C’è pericolo di un altro colpo di stato, in Venezuela? No. In questo momento, Chavez fa comodo agli States perché garantisce stabilità agli investitori. Non solo il governo venezuelano ha fatto varie concessioni a società straniere (l’ultimo, pochi giorni fa, con la Exxon, prevede un investimento di 3 miliardi di dollari per lo sfruttamento delle riserve di gas, n.d.r.), ma da quando è al potere, ha creato una società finanziaria nelle Bahamas, che serve a garantire gli investitori. Questa società si chiama PDVSA Finance. E' la finanziaria di PDVSA, l’industria statale del petrolio venezuelano. Il petrolio del Venezuela viene ceduto a questa società e poi mandato negli USA. PDVSA Finance, per statuto, paga prima gli interessi delle obbligazioni, i suoi creditori, e poi il petrolio. Pertanto, gli investitori (soprattutto statunitensi ed europei) sono supergarantiti. C’è poi un altro fatto: il colpo di stato a Chavez, nel del 2002, fallì non solo per il grande appoggio popolare di cui godeva e gode il presidente, ma anche perché il golpe non trovò sostegno a Washington. C’è una situazione curiosa nell’America Latina di oggi: negli anni ’70, gli Stati Uniti chiedevano sostegno alle destre locali per fare i colpi di stato e mettere al potere chi volevano. Oggi succede il contrario: sono le oligarchie locali (come è successo in Venezuela) a chiedere l’intervento degli Stati Uniti per togliere di mezzo chi è a loro scomodo. E questo intervento, a volte c’è, a volte no, in base alla convenienza.

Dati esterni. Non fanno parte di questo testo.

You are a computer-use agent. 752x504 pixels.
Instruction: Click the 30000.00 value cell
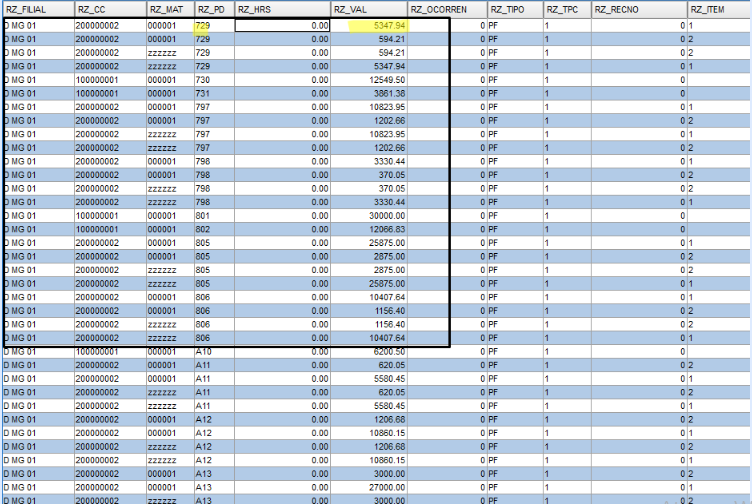368,216
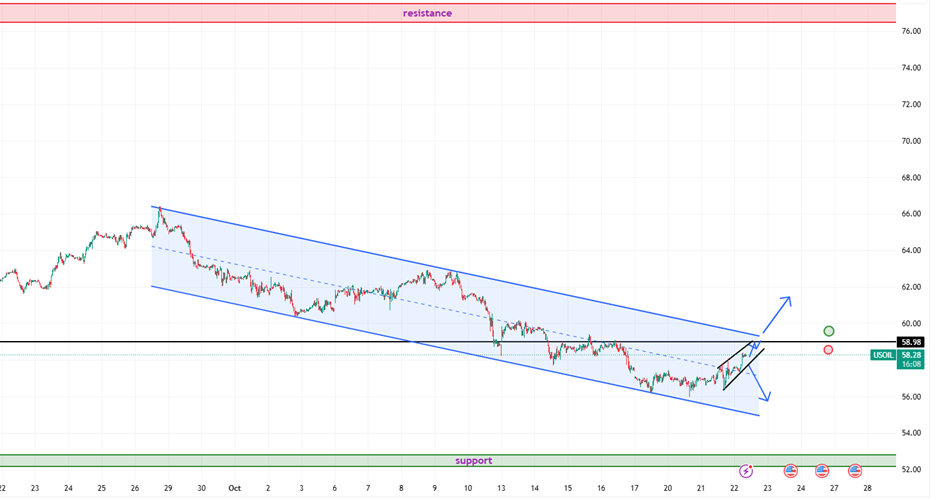Select the support text label
Image resolution: width=936 pixels, height=500 pixels.
473,461
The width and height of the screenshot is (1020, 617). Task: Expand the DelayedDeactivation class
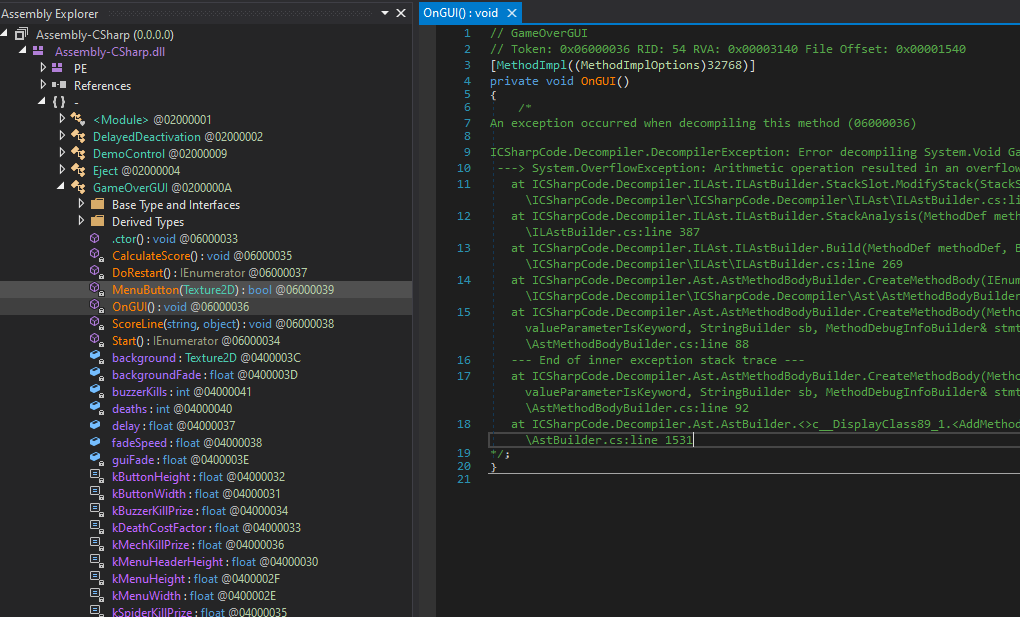pyautogui.click(x=61, y=137)
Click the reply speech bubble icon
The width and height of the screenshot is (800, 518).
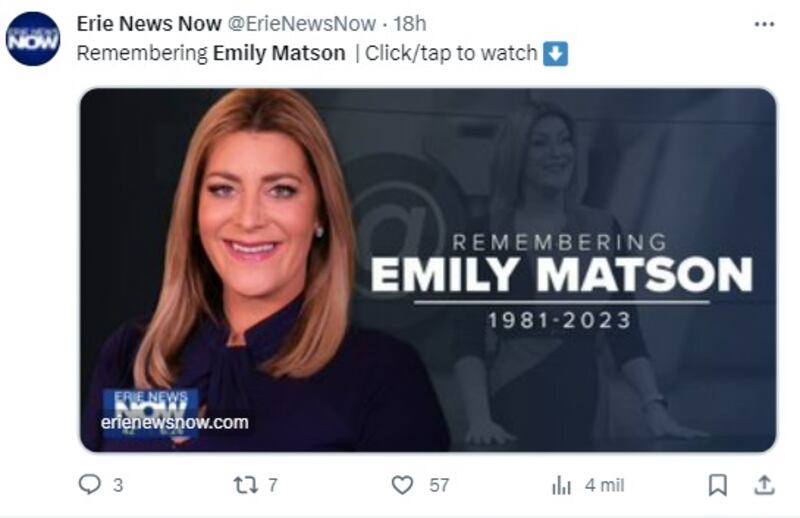pos(89,484)
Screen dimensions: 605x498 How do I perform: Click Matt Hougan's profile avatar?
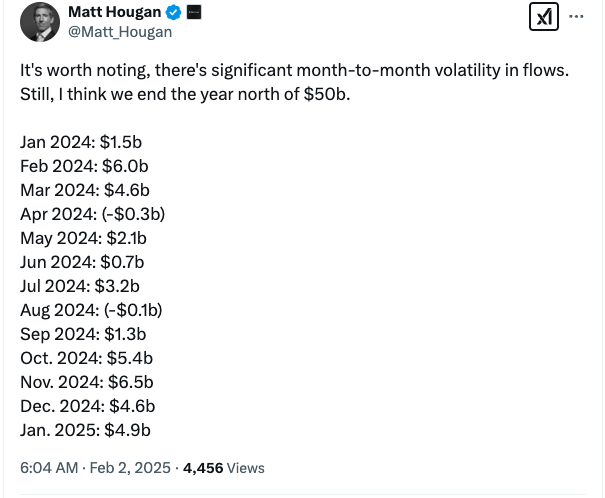pos(40,22)
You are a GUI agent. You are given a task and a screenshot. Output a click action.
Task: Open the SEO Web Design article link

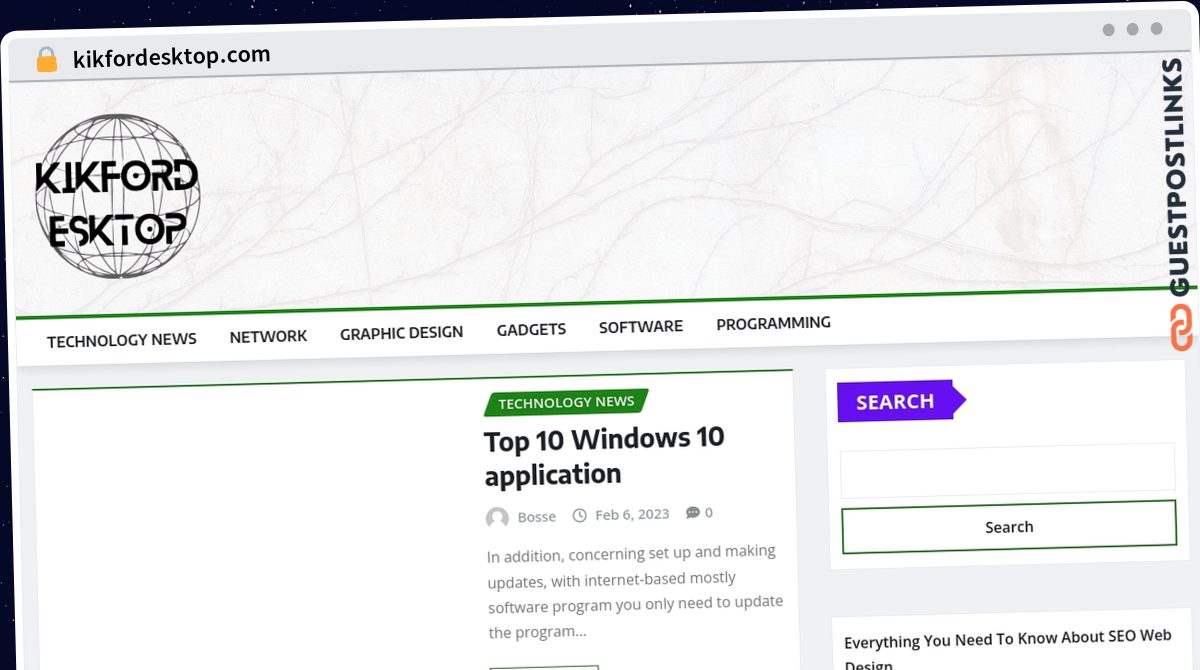(x=1007, y=646)
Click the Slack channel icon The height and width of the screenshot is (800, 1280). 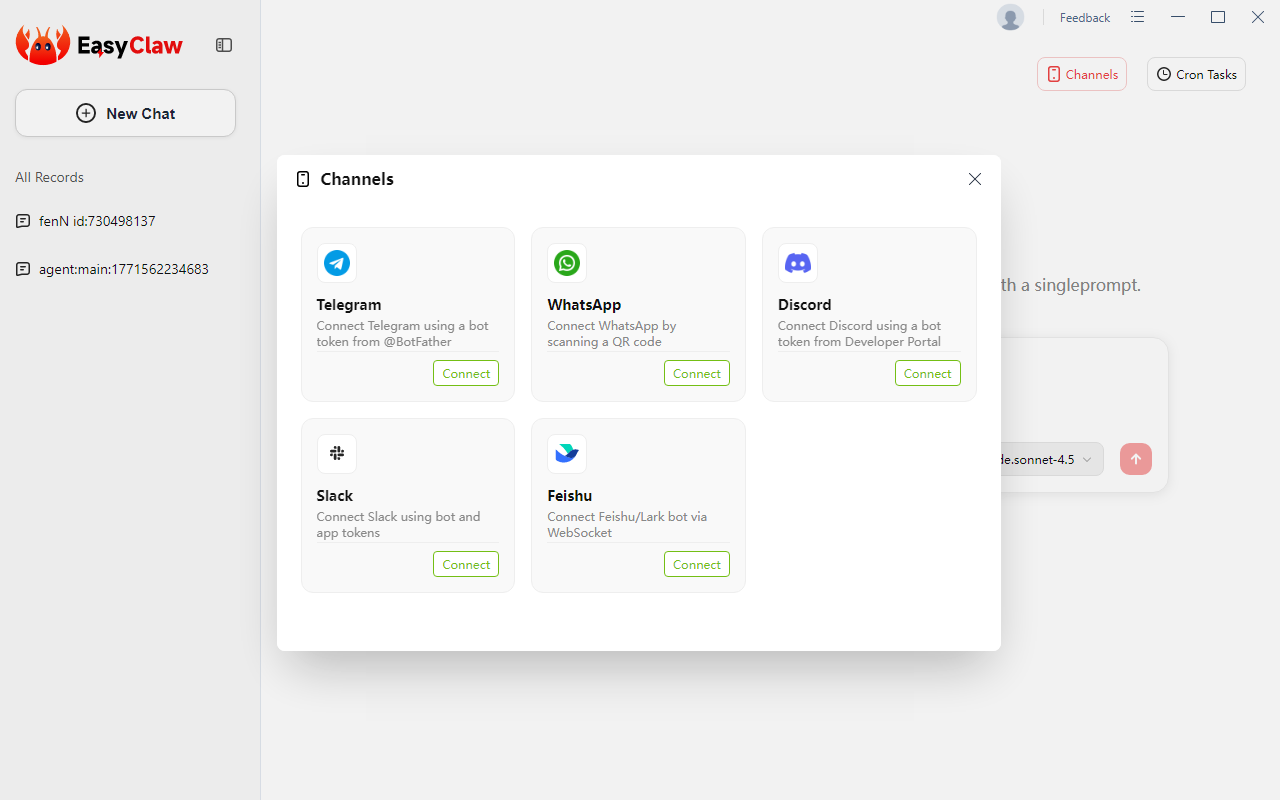[337, 454]
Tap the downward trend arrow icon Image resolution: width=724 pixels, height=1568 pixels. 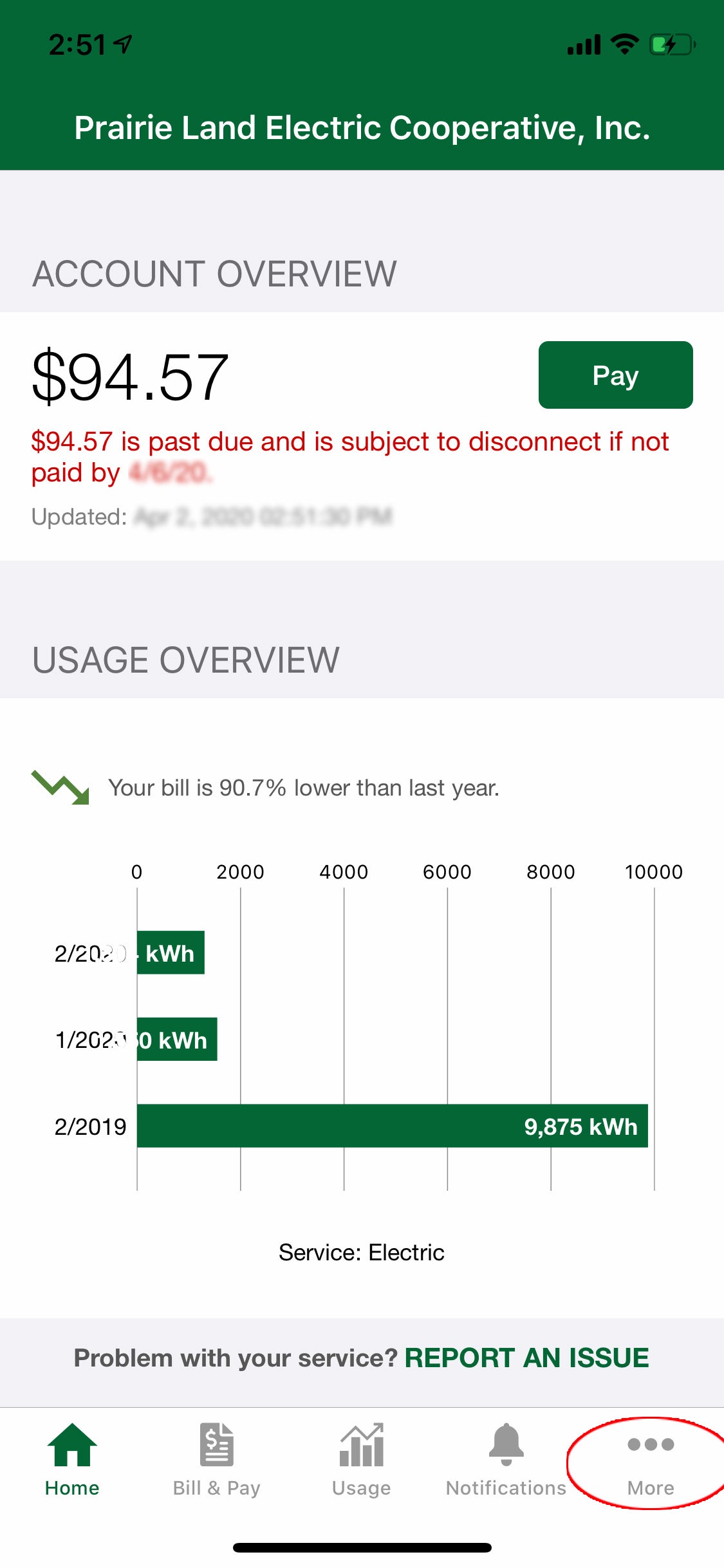point(60,787)
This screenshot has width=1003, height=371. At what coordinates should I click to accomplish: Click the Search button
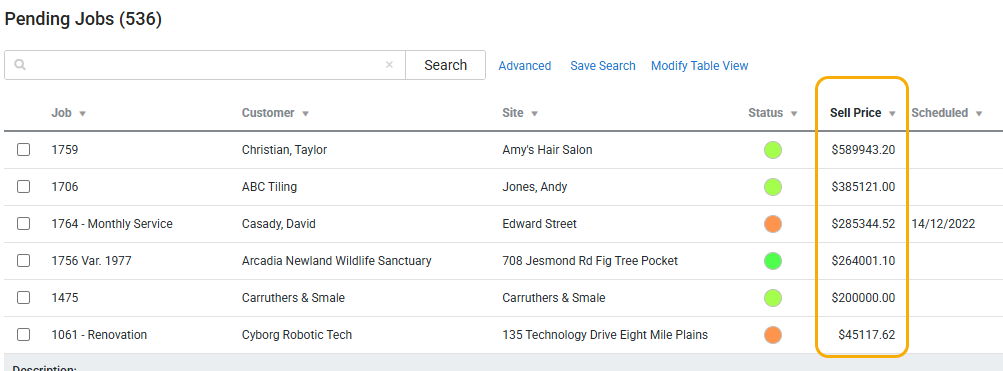click(x=445, y=65)
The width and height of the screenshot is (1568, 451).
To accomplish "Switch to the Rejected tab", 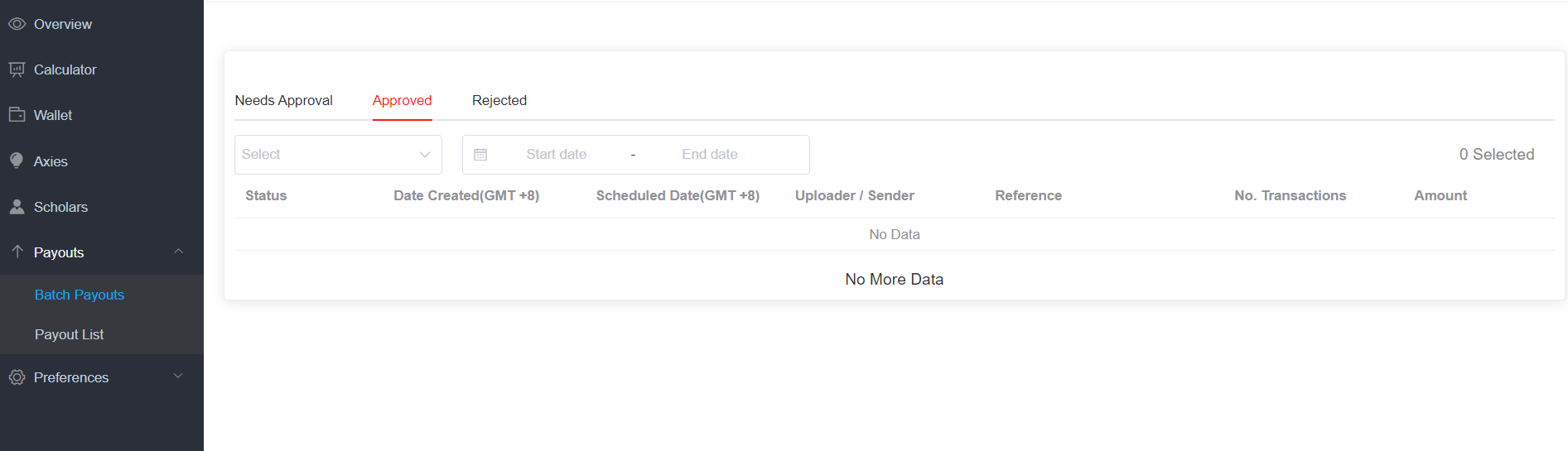I will tap(499, 100).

Cambierà il prezzo del petrolio, dopo la vittoria di Chavez? Resterà alto. Tenere alto il prezzo del petrolio, conviene a tutti. Quanto a Chavez, la sua politica verso gli idrocarburi ha sempre seguito due linee fondamentali: tenere alto il prezzo e rispettare i limiti di produzione fissati dall' Opec (prima di lui, mai rispettati). Proprio grazie al prezzo del petrolio così alto (il bilancio del governo venezuelano per il 2004 era stato calcolato su una stima di 20 dollari al barile, mentre si è arrivati a 46), il Venezuela ha potuto riprendersi dallo sciopero di due mesi di PDVSA (dal dicembre 2002 alla fine di gennaio 2003). E può permettersi di spendere, ogni anno, ben due miliardi di dollari in programmi sociali.